BEGIN Records for the exercise

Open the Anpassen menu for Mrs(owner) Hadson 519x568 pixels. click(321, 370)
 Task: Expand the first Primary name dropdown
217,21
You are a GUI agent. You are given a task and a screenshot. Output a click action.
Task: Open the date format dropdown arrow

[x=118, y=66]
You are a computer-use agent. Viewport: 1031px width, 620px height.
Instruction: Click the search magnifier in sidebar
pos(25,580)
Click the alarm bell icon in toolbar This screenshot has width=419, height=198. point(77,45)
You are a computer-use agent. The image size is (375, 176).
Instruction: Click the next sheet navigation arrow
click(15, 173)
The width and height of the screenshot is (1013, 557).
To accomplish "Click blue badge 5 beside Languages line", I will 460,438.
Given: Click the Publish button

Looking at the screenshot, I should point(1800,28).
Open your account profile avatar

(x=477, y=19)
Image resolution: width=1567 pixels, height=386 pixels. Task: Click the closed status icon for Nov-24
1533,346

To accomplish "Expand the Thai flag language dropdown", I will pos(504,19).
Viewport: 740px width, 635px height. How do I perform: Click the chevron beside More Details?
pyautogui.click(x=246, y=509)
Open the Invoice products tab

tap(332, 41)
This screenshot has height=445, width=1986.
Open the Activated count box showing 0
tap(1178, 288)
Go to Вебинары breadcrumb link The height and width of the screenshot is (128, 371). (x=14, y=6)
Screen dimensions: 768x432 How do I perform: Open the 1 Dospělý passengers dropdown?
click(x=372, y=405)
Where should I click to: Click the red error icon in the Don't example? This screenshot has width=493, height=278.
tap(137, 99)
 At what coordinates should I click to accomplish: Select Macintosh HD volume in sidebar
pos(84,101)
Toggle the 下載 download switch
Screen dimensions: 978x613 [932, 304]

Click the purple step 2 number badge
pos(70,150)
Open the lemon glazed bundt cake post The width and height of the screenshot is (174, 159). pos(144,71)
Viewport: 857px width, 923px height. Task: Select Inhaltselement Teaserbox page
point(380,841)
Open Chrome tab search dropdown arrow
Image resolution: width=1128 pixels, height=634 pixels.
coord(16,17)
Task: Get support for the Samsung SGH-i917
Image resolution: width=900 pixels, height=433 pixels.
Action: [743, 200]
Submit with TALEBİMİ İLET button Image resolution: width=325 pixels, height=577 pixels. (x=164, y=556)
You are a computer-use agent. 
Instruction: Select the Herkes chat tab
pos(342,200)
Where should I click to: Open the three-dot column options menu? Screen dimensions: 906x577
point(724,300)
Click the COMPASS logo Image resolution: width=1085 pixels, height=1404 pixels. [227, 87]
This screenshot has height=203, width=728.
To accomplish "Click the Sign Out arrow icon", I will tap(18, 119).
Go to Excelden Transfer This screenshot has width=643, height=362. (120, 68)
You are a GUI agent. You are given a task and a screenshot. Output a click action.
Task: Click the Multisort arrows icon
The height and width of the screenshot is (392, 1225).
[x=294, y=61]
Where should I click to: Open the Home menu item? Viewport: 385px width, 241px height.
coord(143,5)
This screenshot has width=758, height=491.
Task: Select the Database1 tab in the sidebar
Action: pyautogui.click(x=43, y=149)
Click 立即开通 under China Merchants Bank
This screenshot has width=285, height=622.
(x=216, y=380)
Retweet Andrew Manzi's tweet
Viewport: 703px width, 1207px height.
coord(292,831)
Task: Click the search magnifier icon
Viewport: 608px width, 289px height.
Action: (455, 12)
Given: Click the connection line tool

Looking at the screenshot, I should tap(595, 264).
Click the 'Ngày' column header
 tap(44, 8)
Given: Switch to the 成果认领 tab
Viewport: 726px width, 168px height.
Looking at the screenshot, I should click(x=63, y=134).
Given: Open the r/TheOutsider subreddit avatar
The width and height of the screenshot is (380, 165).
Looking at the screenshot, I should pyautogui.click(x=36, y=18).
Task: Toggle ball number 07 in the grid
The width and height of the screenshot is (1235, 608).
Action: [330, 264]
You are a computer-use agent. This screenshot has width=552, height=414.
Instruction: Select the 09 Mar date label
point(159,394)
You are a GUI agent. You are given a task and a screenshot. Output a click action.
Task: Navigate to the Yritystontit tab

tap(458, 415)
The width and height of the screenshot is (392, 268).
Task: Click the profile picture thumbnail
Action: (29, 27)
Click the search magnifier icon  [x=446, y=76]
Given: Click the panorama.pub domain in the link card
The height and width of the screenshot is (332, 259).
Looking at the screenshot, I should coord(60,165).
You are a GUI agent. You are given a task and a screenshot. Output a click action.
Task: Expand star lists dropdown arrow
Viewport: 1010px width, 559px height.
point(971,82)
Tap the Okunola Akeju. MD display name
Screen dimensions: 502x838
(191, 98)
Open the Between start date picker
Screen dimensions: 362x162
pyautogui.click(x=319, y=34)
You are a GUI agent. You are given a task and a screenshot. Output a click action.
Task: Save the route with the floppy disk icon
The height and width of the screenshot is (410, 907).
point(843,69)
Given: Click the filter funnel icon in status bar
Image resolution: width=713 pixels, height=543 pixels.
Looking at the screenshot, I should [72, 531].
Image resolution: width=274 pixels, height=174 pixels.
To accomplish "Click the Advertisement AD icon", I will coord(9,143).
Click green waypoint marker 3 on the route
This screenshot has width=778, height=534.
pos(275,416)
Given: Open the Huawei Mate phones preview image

END Records for the exercise

Task to carry out:
Transcribe every entry exactly as it reads.

Your response:
Open the Anpassen menu for Mrs(owner) Hadson 519x568 pixels. click(321, 370)
 Task: Expand the first Primary name dropdown
217,21
You are a GUI agent. You are given a task and a screenshot. Output a click action.
Task: Open the date format dropdown arrow

[x=118, y=66]
You are a computer-use agent. Viewport: 1031px width, 620px height.
Instruction: Click the search magnifier in sidebar
pos(25,580)
Click the alarm bell icon in toolbar This screenshot has width=419, height=198. point(77,45)
You are a computer-use agent. The image size is (375, 176).
Instruction: Click the next sheet navigation arrow
click(15, 173)
The width and height of the screenshot is (1013, 557).
To accomplish "Click blue badge 5 beside Languages line", I will 460,438.
Given: Click the Publish button

Looking at the screenshot, I should point(1800,28).
Open your account profile avatar

(x=477, y=19)
Image resolution: width=1567 pixels, height=386 pixels. Task: Click the closed status icon for Nov-24
1533,346

To accomplish "Expand the Thai flag language dropdown", I will pos(504,19).
Viewport: 740px width, 635px height. How do I perform: Click the chevron beside More Details?
pyautogui.click(x=246, y=509)
Open the Invoice products tab

tap(332, 41)
This screenshot has height=445, width=1986.
Open the Activated count box showing 0
tap(1178, 288)
Go to Вебинары breadcrumb link The height and width of the screenshot is (128, 371). (x=14, y=6)
Screen dimensions: 768x432 How do I perform: Open the 1 Dospělý passengers dropdown?
click(x=372, y=405)
Where should I click to: Click the red error icon in the Don't example? This screenshot has width=493, height=278.
tap(137, 99)
 At what coordinates should I click to accomplish: Select Macintosh HD volume in sidebar
pos(84,101)
Toggle the 下載 download switch
Screen dimensions: 978x613 [932, 304]

Click the purple step 2 number badge
pos(70,150)
Open the lemon glazed bundt cake post The width and height of the screenshot is (174, 159). pos(144,71)
Viewport: 857px width, 923px height. Task: Select Inhaltselement Teaserbox page
point(380,841)
Open Chrome tab search dropdown arrow
Image resolution: width=1128 pixels, height=634 pixels.
coord(16,17)
Task: Get support for the Samsung SGH-i917
Image resolution: width=900 pixels, height=433 pixels.
Action: [743, 200]
Submit with TALEBİMİ İLET button Image resolution: width=325 pixels, height=577 pixels. (x=164, y=556)
You are a computer-use agent. 
Instruction: Select the Herkes chat tab
pos(342,200)
Where should I click to: Open the three-dot column options menu? Screen dimensions: 906x577
point(724,300)
Click the COMPASS logo Image resolution: width=1085 pixels, height=1404 pixels. [227, 87]
This screenshot has height=203, width=728.
To accomplish "Click the Sign Out arrow icon", I will tap(18, 119).
Go to Excelden Transfer This screenshot has width=643, height=362. (120, 68)
You are a GUI agent. You are given a task and a screenshot. Output a click action.
Task: Click the Multisort arrows icon
The height and width of the screenshot is (392, 1225).
[x=294, y=61]
Where should I click to: Open the Home menu item? Viewport: 385px width, 241px height.
coord(143,5)
This screenshot has width=758, height=491.
Task: Select the Database1 tab in the sidebar
Action: pyautogui.click(x=43, y=149)
Click 立即开通 under China Merchants Bank
This screenshot has width=285, height=622.
(x=216, y=380)
Retweet Andrew Manzi's tweet
Viewport: 703px width, 1207px height.
coord(292,831)
Task: Click the search magnifier icon
Viewport: 608px width, 289px height.
Action: (455, 12)
Given: Click the connection line tool

Looking at the screenshot, I should tap(595, 264).
Click the 'Ngày' column header
 tap(44, 8)
Given: Switch to the 成果认领 tab
Viewport: 726px width, 168px height.
Looking at the screenshot, I should click(x=63, y=134).
Given: Open the r/TheOutsider subreddit avatar
The width and height of the screenshot is (380, 165).
Looking at the screenshot, I should pyautogui.click(x=36, y=18).
Task: Toggle ball number 07 in the grid
The width and height of the screenshot is (1235, 608).
Action: [330, 264]
You are a computer-use agent. This screenshot has width=552, height=414.
Instruction: Select the 09 Mar date label
point(159,394)
You are a GUI agent. You are given a task and a screenshot. Output a click action.
Task: Navigate to the Yritystontit tab

tap(458, 415)
The width and height of the screenshot is (392, 268).
Task: Click the profile picture thumbnail
Action: (29, 27)
Click the search magnifier icon  [x=446, y=76]
Given: Click the panorama.pub domain in the link card
The height and width of the screenshot is (332, 259).
Looking at the screenshot, I should coord(60,165).
You are a GUI agent. You are given a task and a screenshot. Output a click action.
Task: Expand star lists dropdown arrow
Viewport: 1010px width, 559px height.
point(971,82)
Tap the Okunola Akeju. MD display name
Screen dimensions: 502x838
(191, 98)
Open the Between start date picker
Screen dimensions: 362x162
pyautogui.click(x=319, y=34)
You are a GUI agent. You are given a task and a screenshot. Output a click action.
Task: Save the route with the floppy disk icon
The height and width of the screenshot is (410, 907).
point(843,69)
Given: Click the filter funnel icon in status bar
Image resolution: width=713 pixels, height=543 pixels.
Looking at the screenshot, I should [72, 531].
Image resolution: width=274 pixels, height=174 pixels.
To accomplish "Click the Advertisement AD icon", I will coord(9,143).
Click green waypoint marker 3 on the route
This screenshot has width=778, height=534.
pos(275,416)
Given: Open the Huawei Mate phones preview image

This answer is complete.